What the exercise asks: Recast the lines starting at the one containing "Select the green bar for 内蒙古" and ending at the one containing "point(251,248)" as a Markdown table with columns Num and Text, numbering each line in order and skipping blank ones.

Extracted data:
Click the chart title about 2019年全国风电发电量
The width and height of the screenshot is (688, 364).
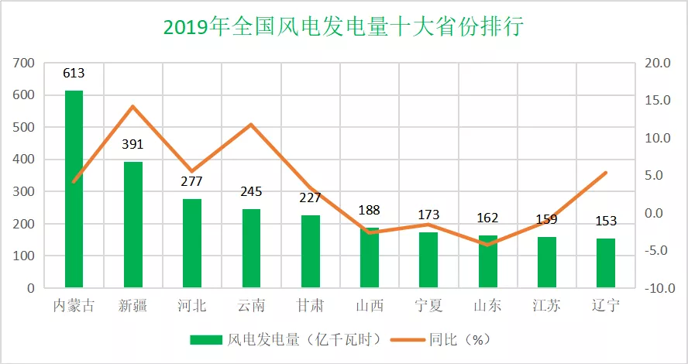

...

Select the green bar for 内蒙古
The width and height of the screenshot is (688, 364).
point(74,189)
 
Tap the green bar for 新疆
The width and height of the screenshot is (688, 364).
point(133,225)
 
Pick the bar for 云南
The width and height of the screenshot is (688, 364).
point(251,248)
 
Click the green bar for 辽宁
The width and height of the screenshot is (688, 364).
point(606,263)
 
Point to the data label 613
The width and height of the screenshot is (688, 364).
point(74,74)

The result:
| Num | Text |
|---|---|
| 1 | Select the green bar for 内蒙古 |
| 2 | The width and height of the screenshot is (688, 364). |
| 3 | point(74,189) |
| 4 | Tap the green bar for 新疆 |
| 5 | The width and height of the screenshot is (688, 364). |
| 6 | point(133,225) |
| 7 | Pick the bar for 云南 |
| 8 | The width and height of the screenshot is (688, 364). |
| 9 | point(251,248) |